The word pounds through my blood. Overrides everything. I’ve spent my whole life being enough—enough control, enough discipline, enough restraint to earn the trust they put in me.
Right now, I’m not enough of anything except hers.
I continue to kiss her—rough, unfiltered, all the frustration and hunger I’ve been swallowing poured straight into it. No testing. No hesitation. Just need slamming into need, her mouth opening under mine like she’s been braced for it.
The room closes in. The walls disappear. There’s nothing left but her breath and my grip and the knowledge that whatever line I just crossed?—
There’s no stepping back over it.
Not during the kiss—during the half-second after, when my hands are still on her, and my body is already recalibrating, already cataloging the damage.
I break it off first.
I pull back hard enough that she stumbles a step, breathless, eyes dark and unfocused. My chest is heaving. My pulse is too fast. The room feels suddenly hostile, too small to contain what I just unleashed.
“Fuck,” I mutter.
Her mouth parts like she’s about to say something—but I don’t let her. I turn away, rake a hand through my hair, pace two steps before stopping short like I’ve hit an invisible wall.
That was a mistake.
A clean one. A clear one.
I don’t get to do that. Not here. Not now. Not with her.
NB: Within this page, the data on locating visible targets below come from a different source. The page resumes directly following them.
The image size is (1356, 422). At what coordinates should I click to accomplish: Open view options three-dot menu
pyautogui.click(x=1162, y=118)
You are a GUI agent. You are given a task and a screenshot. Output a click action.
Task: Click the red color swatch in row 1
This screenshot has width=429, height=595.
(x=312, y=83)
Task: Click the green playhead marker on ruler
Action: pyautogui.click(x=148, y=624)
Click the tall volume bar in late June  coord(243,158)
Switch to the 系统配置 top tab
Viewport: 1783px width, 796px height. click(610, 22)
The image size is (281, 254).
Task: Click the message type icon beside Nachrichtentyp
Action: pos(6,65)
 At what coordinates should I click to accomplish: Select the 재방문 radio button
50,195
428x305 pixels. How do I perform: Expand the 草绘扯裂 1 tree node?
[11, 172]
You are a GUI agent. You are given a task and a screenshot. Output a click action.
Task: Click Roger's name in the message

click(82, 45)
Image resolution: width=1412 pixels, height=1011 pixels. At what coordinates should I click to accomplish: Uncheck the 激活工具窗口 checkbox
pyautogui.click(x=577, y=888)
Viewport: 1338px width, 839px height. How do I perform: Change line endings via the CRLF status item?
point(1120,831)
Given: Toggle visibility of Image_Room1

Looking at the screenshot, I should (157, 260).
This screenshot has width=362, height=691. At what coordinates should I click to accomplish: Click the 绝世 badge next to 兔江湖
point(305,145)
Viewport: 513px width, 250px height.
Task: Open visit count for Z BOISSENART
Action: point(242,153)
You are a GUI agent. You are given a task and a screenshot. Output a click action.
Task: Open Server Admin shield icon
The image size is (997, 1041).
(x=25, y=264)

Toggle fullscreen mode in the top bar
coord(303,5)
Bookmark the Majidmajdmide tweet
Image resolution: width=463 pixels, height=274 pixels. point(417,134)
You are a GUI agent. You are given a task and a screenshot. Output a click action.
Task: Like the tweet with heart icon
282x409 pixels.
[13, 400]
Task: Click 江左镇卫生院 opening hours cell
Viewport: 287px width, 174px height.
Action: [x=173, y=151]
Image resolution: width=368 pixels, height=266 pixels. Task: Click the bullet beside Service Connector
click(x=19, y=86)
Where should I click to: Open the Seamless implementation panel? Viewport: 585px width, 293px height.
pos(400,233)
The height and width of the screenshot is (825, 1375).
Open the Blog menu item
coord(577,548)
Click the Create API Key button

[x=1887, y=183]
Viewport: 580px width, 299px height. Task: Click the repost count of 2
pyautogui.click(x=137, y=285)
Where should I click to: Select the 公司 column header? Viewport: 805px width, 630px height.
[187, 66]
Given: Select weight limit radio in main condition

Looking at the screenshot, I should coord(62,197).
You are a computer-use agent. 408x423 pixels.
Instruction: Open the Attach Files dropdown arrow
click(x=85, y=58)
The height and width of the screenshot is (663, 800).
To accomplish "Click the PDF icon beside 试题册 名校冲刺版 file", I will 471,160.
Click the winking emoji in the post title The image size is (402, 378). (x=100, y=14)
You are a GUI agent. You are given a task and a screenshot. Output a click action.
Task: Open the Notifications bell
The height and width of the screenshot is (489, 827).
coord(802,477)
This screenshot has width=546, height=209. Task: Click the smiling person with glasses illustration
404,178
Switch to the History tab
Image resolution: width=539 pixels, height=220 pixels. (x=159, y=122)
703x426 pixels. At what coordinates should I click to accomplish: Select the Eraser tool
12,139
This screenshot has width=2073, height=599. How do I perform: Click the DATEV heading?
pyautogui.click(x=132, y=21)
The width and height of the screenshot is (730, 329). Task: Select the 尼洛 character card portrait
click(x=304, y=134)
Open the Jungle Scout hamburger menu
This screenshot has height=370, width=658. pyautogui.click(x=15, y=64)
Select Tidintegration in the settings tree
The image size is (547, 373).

“We can’t,” I say, the words coming out rough, clipped. “That can’t happen again.”
Silence.
I feel her behind me, still too close, still warm. The awareness hasn’t faded—if anything, it’s sharper now, my body still keyed up like it’s waiting for the next strike.
“Because of the mission,” she says quietly.
“Yes.”
“And if there were no mission?”
I don’t answer. I can’t. Because that’s not the real problem.
I turn back to her.
Her cheeks are flushed. Her breathing hasn’t steadied yet. Neither has mine. Seeing the evidence of what I did—to her, to myself—tightens something ugly and protective in my chest.
“Because I lose clarity,” I say. “Because I make bad calls. Because people get hurt.”
“People,” she repeats. “Or you.”
I hold her gaze. This close, there’s no hiding. No armor thick enough.
“Both.”
The room feels heavier now. Charged in a different way. Not anticipation—aftermath.
She nods once, small and controlled, like she’s filing the moment away where it can’t cut her later.